** begin Source excerpt **

HDL - Introduction to HyperParameter Tuning

Filled notebook: View on Github
Hyper-parameter tuning repository: View repository on Github
Authors: Samuele Papa


This tutorial is meant as a description of the structure and features of the template GitHub repository to perform large scale hyperparameter tuning on a SLURM-based cluster using a combination of Pytorch Lightning, Hydra, Ax, MLFlow and Submitit.

The template is not meant to be the definitive way hyperparameter tuning should be performed. Instead, it is meant to be a very good example from which to pick the elements and the structure that make most sense for your own future projects. For example, MLFlow is not very good at comparing images from multiple runs, and if a qualitative evaluation is necessary, then it would be a good idea to include Tensorboard as an additional logging library. The use of SLURM was dictated by the popularity of the system and the fact that it is in use on the surfsara cluster, but the same template would work for other systems. Many more considerations and adaptations could be made at the discretion of the researcher.

** end Source excerpt **

Task set:
a – How would this sentence from the hyperparameter tuning tutorial read in Spanish: "The template is not meant to be the definitive way hyperparameter tuning should be performed."?
b – Can you copy the hyperparameter tuning tutorial word for word, starting at "HDL - Introduction" and ending at "MLFlow and Submitit."?
The listing that comes after the hyperparameter tuning tutorial is separate material with no connection to it.

** begin Provided data **

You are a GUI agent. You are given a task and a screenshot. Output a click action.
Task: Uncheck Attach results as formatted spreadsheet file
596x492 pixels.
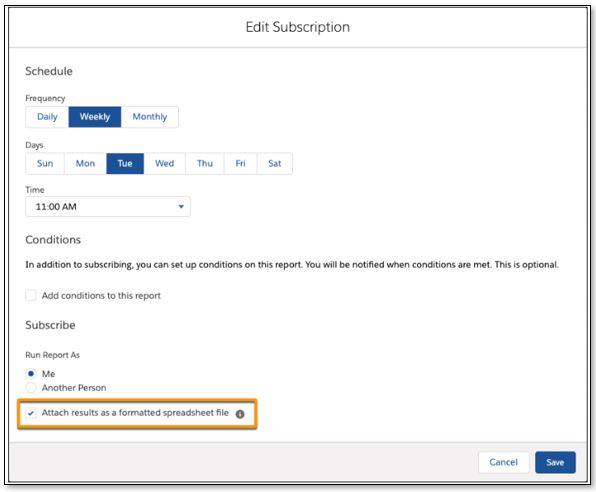31,413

** end Provided data **

Complete answers:
a – La plantilla no pretende ser la forma definitiva en que debe realizarse el ajuste de hiperparámetros.

b –
HDL - Introduction to HyperParameter Tuning

Filled notebook: View on Github
Hyper-parameter tuning repository: View repository on Github
Authors: Samuele Papa


This tutorial is meant as a description of the structure and features of the template GitHub repository to perform large scale hyperparameter tuning on a SLURM-based cluster using a combination of Pytorch Lightning, Hydra, Ax, MLFlow and Submitit.